**EXERCISE INSTRUCTIONS:** From the line that contains "Click the 'Gavėjo tipas' column header" through the closing line of the entries, write out each line exactly; pictures stay out.

Top of SUPPLIED DATA

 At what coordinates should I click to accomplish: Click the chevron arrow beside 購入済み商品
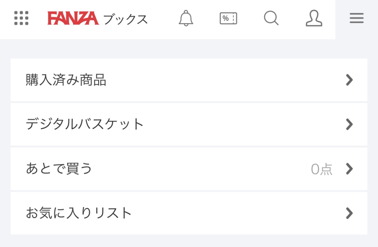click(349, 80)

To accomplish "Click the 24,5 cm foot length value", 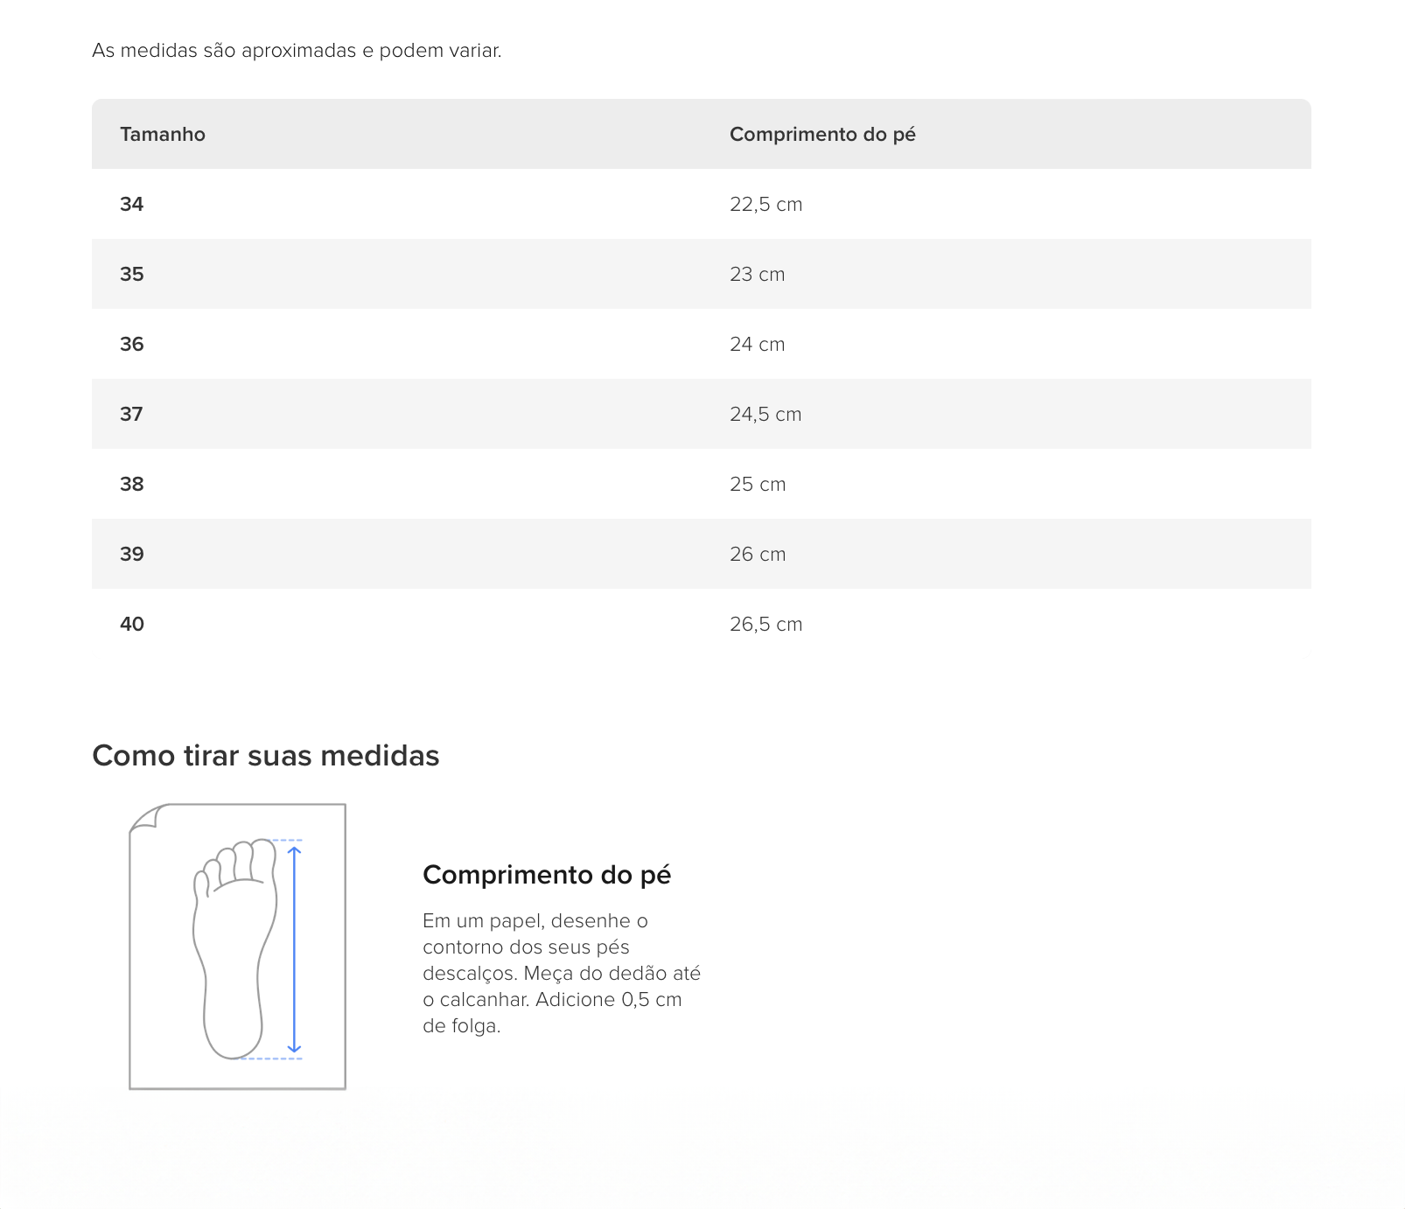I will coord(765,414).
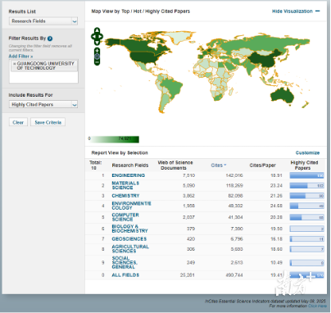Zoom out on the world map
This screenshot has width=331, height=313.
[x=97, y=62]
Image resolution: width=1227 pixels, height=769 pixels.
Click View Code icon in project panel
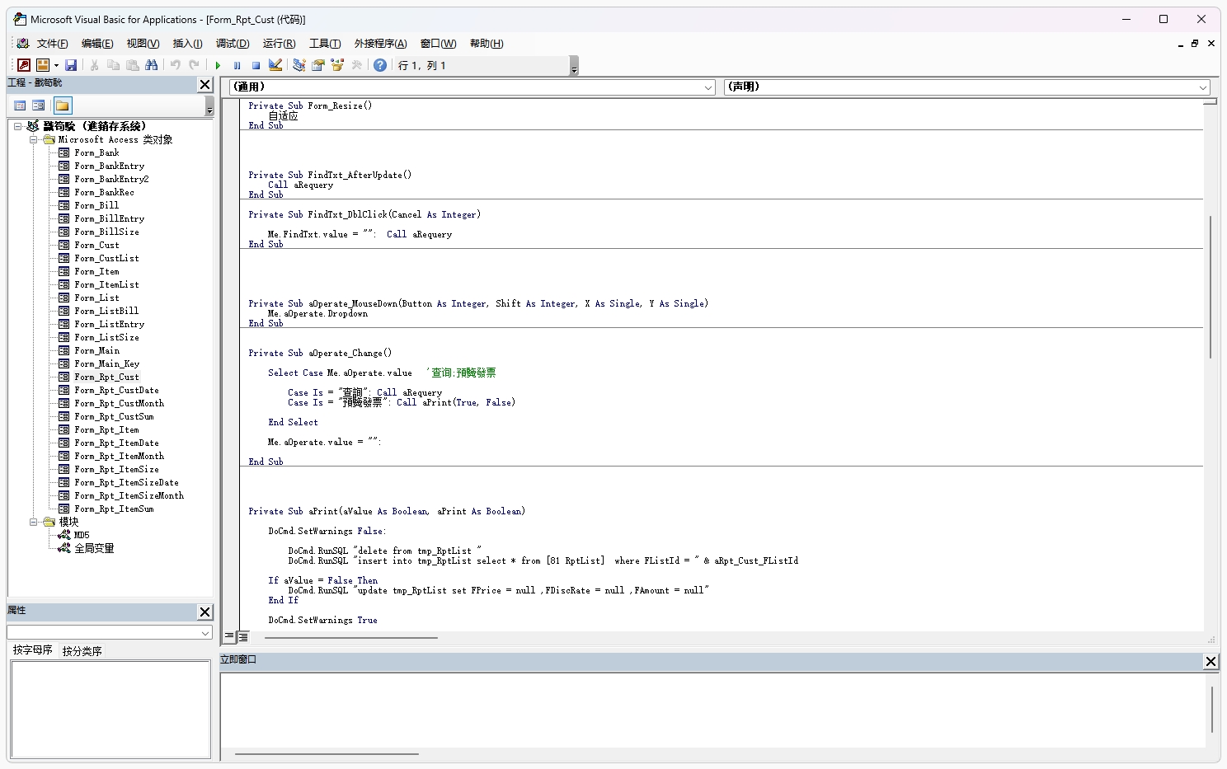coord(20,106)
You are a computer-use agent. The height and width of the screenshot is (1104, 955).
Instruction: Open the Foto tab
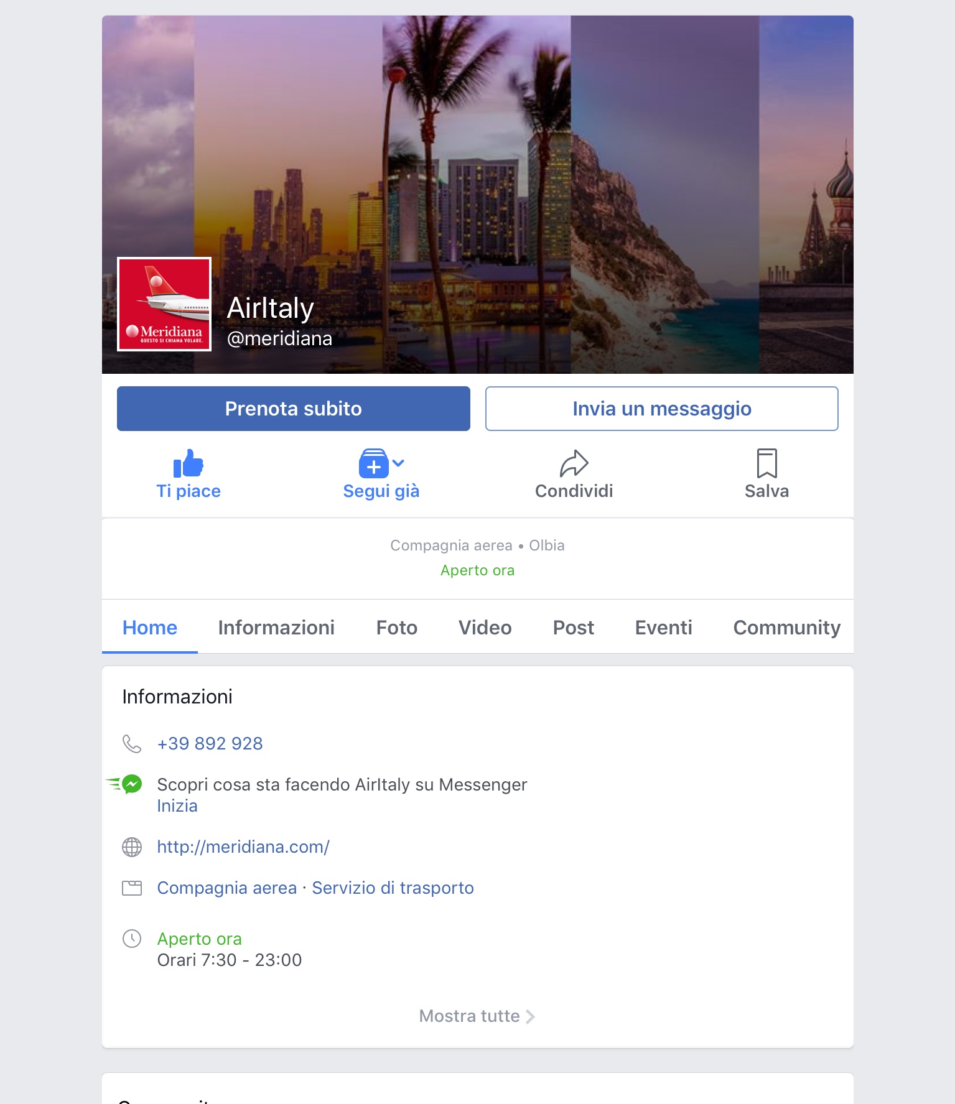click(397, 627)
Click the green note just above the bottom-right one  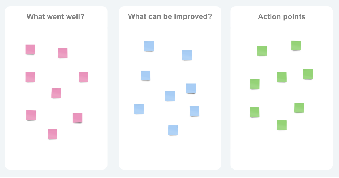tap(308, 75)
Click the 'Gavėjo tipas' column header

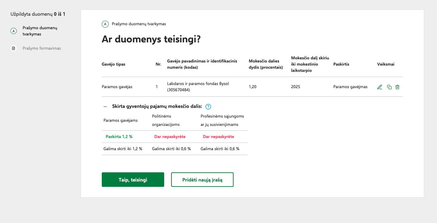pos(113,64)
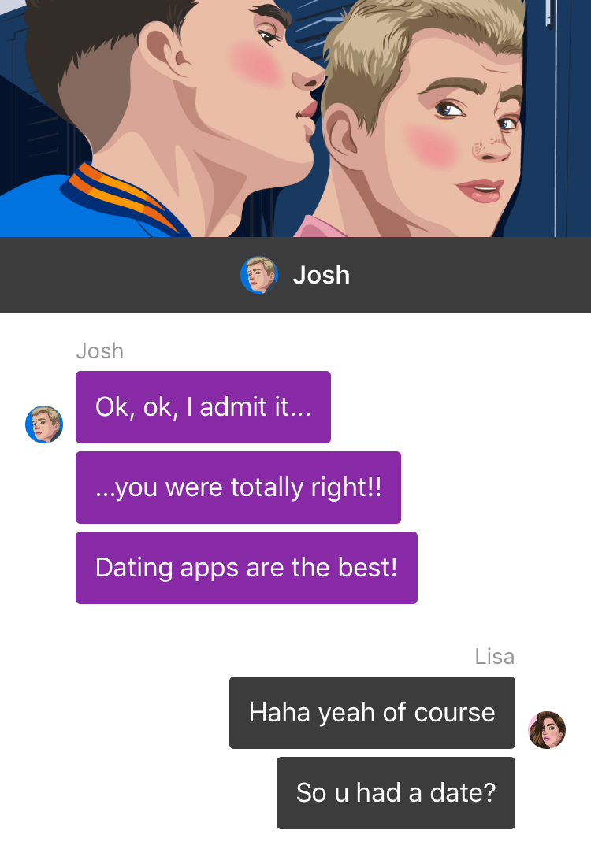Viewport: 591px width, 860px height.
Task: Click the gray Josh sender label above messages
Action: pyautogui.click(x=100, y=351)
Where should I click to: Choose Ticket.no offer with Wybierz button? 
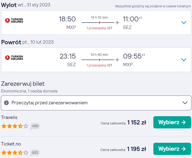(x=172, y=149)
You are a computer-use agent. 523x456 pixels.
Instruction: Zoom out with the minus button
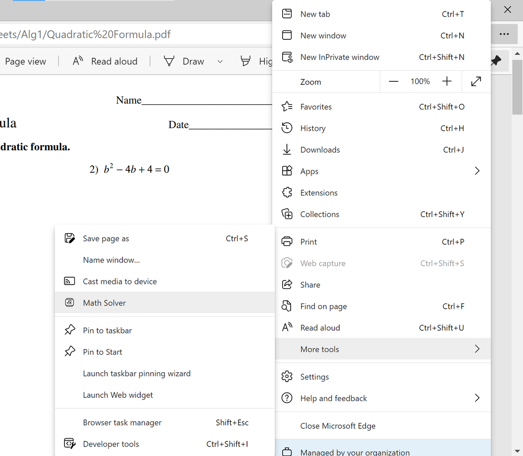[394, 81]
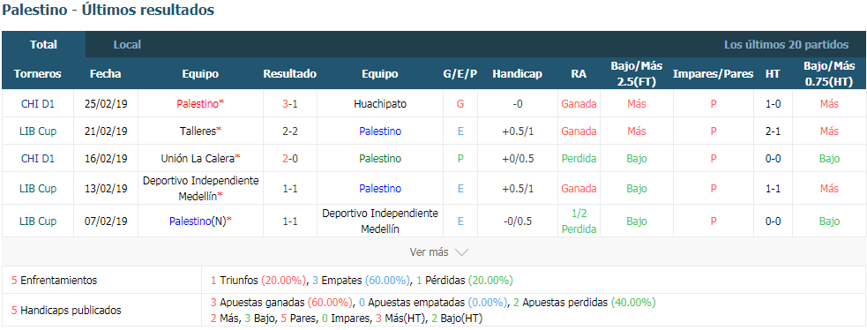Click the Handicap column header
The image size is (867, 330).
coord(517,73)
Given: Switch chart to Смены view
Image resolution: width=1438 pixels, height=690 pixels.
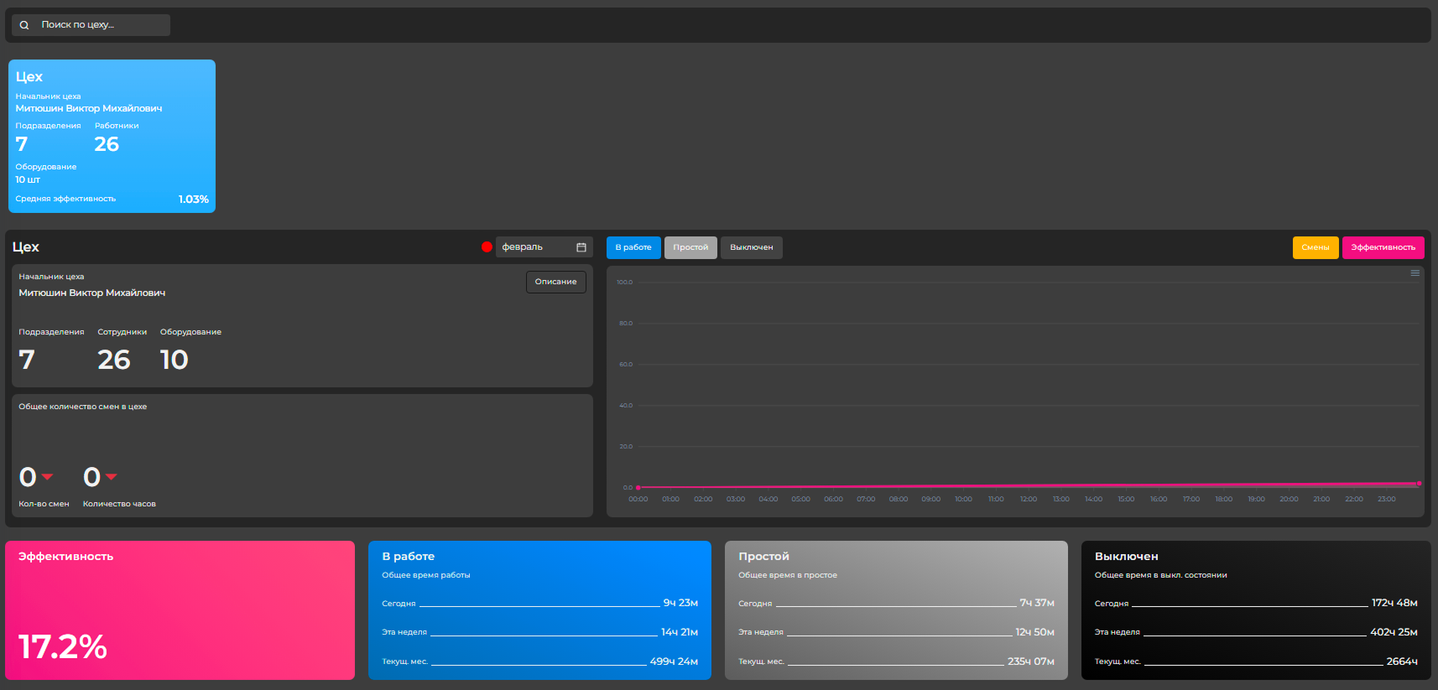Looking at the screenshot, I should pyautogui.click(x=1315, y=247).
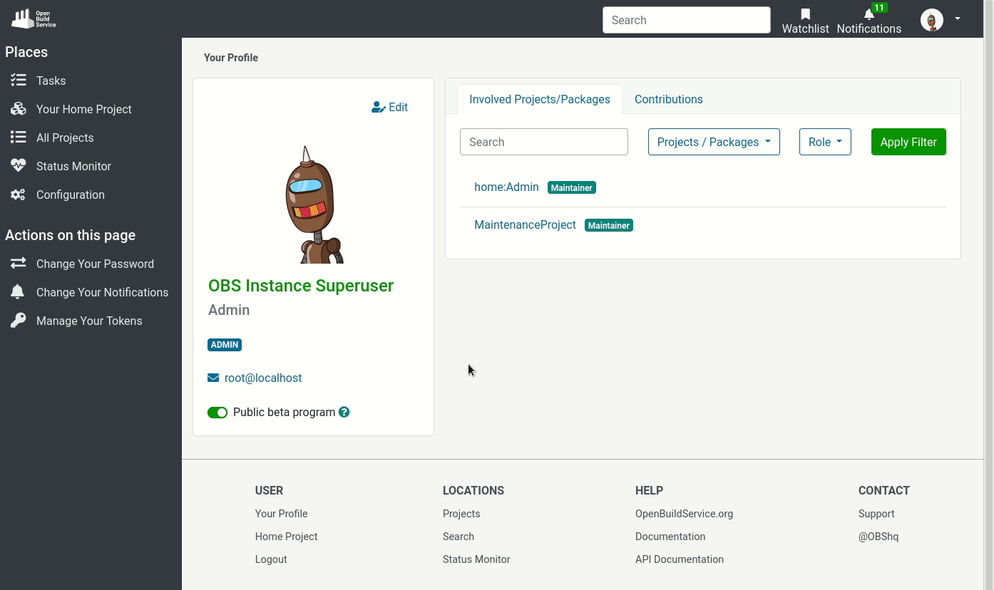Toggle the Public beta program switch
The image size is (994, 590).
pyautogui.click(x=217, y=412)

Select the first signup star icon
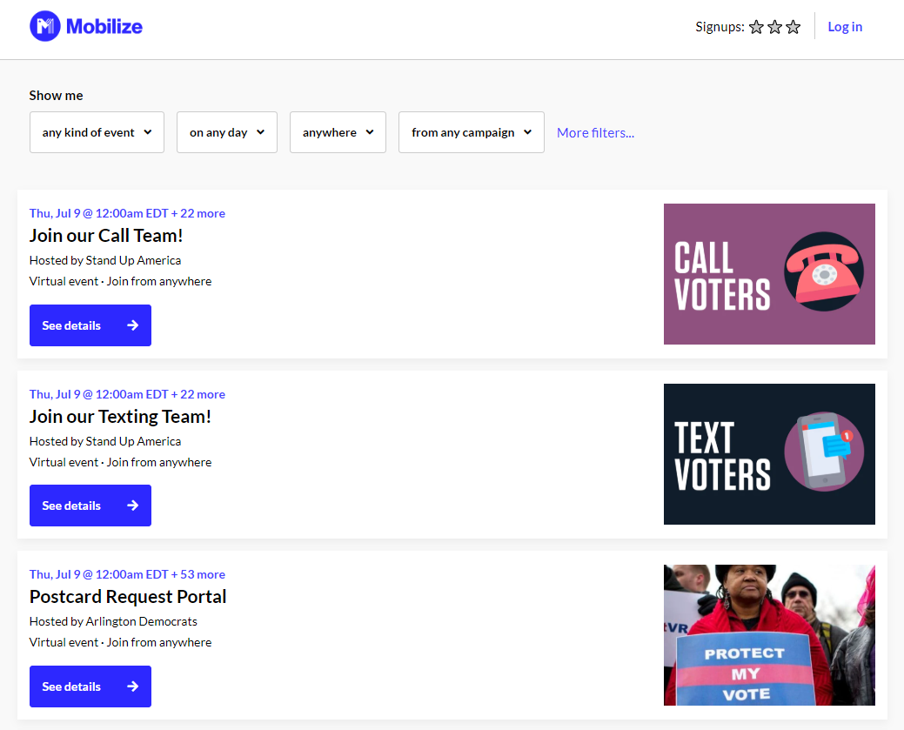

Bottom of SUPPLIED DATA

**REPLY:**
Click the 'Gavėjo tipas' column header

pos(113,64)
Viewport: 591px width, 860px height.
Task: Click the gray Josh sender label above messages
Action: pyautogui.click(x=100, y=351)
Where should I click to: Choose Ticket.no offer with Wybierz button? 
(x=172, y=149)
You are a computer-use agent. 523x456 pixels.
Instruction: Zoom out with the minus button
[394, 81]
Click the Handicap column header
The image size is (867, 330).
coord(517,73)
Given: Switch chart to Смены view
Image resolution: width=1438 pixels, height=690 pixels.
Looking at the screenshot, I should pyautogui.click(x=1315, y=247).
Toggle the Public beta program switch
The image size is (994, 590).
pyautogui.click(x=217, y=412)

Select the first signup star icon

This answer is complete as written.